In our particular case study, it is of interest to the autonomous community of Galicia to calculate the exact energy saving if they do change the teaching periods. In particular, the increase of the heating energy consumption when the air changes increase from their actual 0.8 ach to 2 ach in the winter season. As a consequence, if we employ the more unfavorable increase of energy consumption in the winter season, identified as the highest augmentation in energy consumption defined by Table 1, 57.24 kWh/m² is obtained. This increase in energy consumption does not reflect a relevant change for any outdoor air temperature increase. If a Heating Ventilation and Air Conditioning system (HVAC) is employed for conditioning the classes in the summer period, an increment of the energy consumption, at the time to increase the air changes from 0.8 ach to 2 ach, of 0.36 kWh/m² was obtained.

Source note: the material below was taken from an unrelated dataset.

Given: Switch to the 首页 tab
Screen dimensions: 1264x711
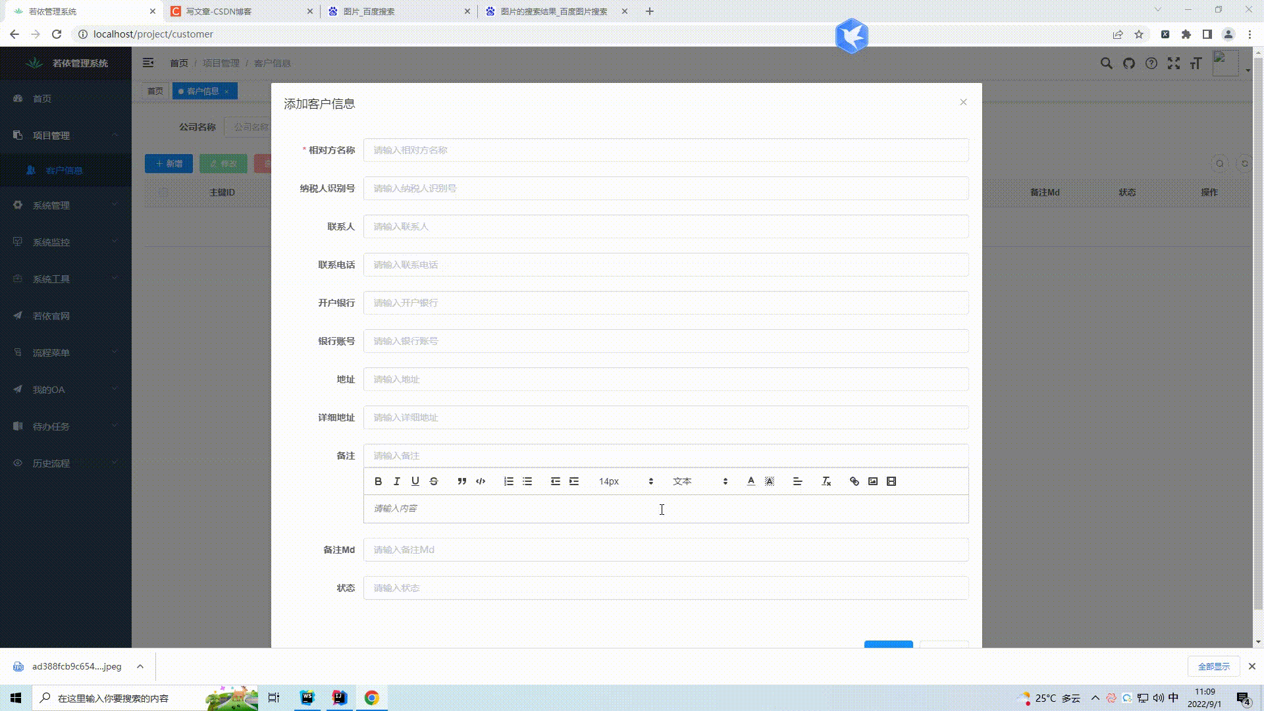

As a consequence, it can be concluded that a decrement of the energy consumption of 72.6 kWh/m² when part of the winter teaching months is replaced to summer teaching months.

Finally, due to that the summer season are mild in the Galicia region and that this calculation considers a HVAC system to cool indoor ambience, if this equipment depreciates because it is not really employed, the energy saving will increase up to 72.96 kWh/m². As a consequence, changing the teaching months to the summer season and increasing the air changes is an interesting method to reduce the pandemic virus. This will be improved by the fact that in the summer months, a reduced risk of contagion of COVID-19 is expected.

5. Conclusions

In the present paper, a new method to understand building energy consumption and selecting the optimal period to increase the air changes in accordance with different needs is shown. In particular, results showed that the Monte Carlo method applied over ISO 13790 standards are a useful tool to define the probability of building energy consumption. Furthermore, it was obtained that the probability of building energy consumption can be defined by a Weibull model. After analyzing these Weibull model constants, the shape factor “e” lets us identify the conditions at which the probability density function is a normal distribution. This normal distribution is one with a lower energy consumption and can be identified by an “e” of 3.5, which is a useful tool for buildings and HVAC designers.

In particular, this methodology was employed to analyze the case study of energy saving when some teaching periods are changed from winter to summer seasons. It was obtained that, due to the mild Galician climate, this alternative is an adequate proposal to prevent COVID infections.